U.S. District Judge Ada Brown, who serves in the Northern District of (Of Course) Texas, who was appointed (Of Course) by Donald Trump, has struck down the Federal Trade Comission's ban on non-compete agreements, because she believes that the FTC Act does not grant the FTC rule making authority.

Once again, we see nakedly corrupt rulings from nakedly corrupt judges whose jurisprudence originated somewhere beyond the plant Skaro.:

A federal judge in Texas yesterday blocked the Federal Trade Commission's attempt to ban noncompete agreements that make it difficult for workers to change jobs or start new businesses. Judge Ada Brown in the Northern District of Texas granted a motion for summary judgment that was requested by a tax services firm and business groups such as the US Chamber of Commerce.

"The Court sets aside the Non-Compete Rule.

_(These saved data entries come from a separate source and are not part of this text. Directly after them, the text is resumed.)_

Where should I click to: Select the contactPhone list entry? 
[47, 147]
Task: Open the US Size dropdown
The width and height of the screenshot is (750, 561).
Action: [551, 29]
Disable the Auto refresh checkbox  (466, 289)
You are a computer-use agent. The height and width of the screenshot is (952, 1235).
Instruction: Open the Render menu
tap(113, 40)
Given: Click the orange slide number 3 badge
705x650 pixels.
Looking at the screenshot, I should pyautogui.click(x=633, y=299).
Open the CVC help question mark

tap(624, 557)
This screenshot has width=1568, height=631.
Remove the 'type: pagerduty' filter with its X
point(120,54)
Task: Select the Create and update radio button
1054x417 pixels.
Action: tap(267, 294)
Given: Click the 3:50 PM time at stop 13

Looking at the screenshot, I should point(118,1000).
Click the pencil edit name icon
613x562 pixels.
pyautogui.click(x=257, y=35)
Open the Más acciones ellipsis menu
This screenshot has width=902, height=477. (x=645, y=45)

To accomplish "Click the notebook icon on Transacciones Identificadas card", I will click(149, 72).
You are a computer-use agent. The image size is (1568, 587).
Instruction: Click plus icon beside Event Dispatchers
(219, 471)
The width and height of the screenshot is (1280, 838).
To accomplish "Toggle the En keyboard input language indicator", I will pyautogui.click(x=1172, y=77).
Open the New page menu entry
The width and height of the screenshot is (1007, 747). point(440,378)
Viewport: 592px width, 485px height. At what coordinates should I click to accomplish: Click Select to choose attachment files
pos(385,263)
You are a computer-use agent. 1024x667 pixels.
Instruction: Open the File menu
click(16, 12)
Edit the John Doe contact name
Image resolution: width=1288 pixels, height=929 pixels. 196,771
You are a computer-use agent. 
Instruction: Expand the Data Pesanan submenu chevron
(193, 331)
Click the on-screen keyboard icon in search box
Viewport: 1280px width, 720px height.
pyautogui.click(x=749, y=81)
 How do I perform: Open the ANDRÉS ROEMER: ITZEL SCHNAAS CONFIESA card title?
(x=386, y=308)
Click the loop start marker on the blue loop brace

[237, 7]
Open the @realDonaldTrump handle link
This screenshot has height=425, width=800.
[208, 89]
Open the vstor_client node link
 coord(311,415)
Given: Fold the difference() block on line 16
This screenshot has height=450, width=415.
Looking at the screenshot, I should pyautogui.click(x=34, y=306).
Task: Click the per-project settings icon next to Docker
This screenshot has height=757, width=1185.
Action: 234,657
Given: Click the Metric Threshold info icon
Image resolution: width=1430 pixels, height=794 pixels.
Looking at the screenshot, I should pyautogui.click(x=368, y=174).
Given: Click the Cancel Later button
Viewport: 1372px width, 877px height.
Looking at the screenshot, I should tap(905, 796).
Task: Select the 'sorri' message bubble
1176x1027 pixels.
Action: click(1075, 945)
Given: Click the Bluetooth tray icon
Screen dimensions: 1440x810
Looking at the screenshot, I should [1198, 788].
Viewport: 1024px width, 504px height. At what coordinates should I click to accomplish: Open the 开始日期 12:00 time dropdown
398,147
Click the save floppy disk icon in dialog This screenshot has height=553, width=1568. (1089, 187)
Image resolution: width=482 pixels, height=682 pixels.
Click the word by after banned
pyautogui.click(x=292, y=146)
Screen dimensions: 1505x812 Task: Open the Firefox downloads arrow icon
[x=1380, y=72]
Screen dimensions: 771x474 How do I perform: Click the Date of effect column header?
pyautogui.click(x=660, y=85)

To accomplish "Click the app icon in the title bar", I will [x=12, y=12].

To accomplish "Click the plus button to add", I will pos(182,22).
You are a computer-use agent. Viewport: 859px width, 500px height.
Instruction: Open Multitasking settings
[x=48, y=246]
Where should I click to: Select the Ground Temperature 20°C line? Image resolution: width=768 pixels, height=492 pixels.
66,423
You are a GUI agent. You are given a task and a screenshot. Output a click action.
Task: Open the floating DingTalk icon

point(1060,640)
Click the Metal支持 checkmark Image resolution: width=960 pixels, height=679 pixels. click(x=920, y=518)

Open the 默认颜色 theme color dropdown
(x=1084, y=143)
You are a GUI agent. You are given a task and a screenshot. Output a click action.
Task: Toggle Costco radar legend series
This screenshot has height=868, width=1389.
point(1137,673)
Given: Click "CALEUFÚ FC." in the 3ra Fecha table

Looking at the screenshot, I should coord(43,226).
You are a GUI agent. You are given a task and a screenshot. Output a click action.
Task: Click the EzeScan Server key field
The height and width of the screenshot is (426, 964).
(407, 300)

Consequently, the Rule shall not be enforced or otherwise take effect on its effective date of September 4, 2024 or thereafter," the ruling said.

The judge wrote in a previous ruling that the FTC lacks authority to issue a rule banning noncompete agreements and granted a preliminary injunction. But that previous ruling only postponed the effective date of the rule as it applied to the plaintiffs, whereas yesterday's order blocks the FTC rule entirely.

Yesterday's ruling is "a final and appealable judgment," the court said. In Texas, appeals go to the US Court of Appeals for the 5th Circuit. The FTC is likely to have better luck in less conservative circuits. In July, a federal judge in Pennsylvania upheld the agency's noncompete ban in a ruling that denied a motion for preliminary injunction.

"The FTC's substantive rulemaking authority has been confirmed by circuit courts interpreting the FTC Act, as well as by Congress when it enacted its 1975 and 1980 Amendments to the Act," the judge in Pennsylvania wrote.

It isn't that the judge is concerned about bureaucratic overreach, it's that the judge thinks that the 13th Amendment was an immoral taking of legally owned slaves, but (so far, at least) there is no way that this can be reversed, so peonage of workers must be maintained by all means.

OK, that may be hyperbole, but I do think that the corrupt conservatives in the Federal Judiciary are determined to bring back the Lochner Era, where neither the federal government nor the states could regulate minimum wages, child labor, workplace safety, banking, etc.

To quote John Roberts on Lochner, "It's quite clear that they're not interpreting the law, they're making the law," which equally applies to this judge, and to the Supreme Court ruling striking down Chevron, etc.

They made the law, let them enforce it.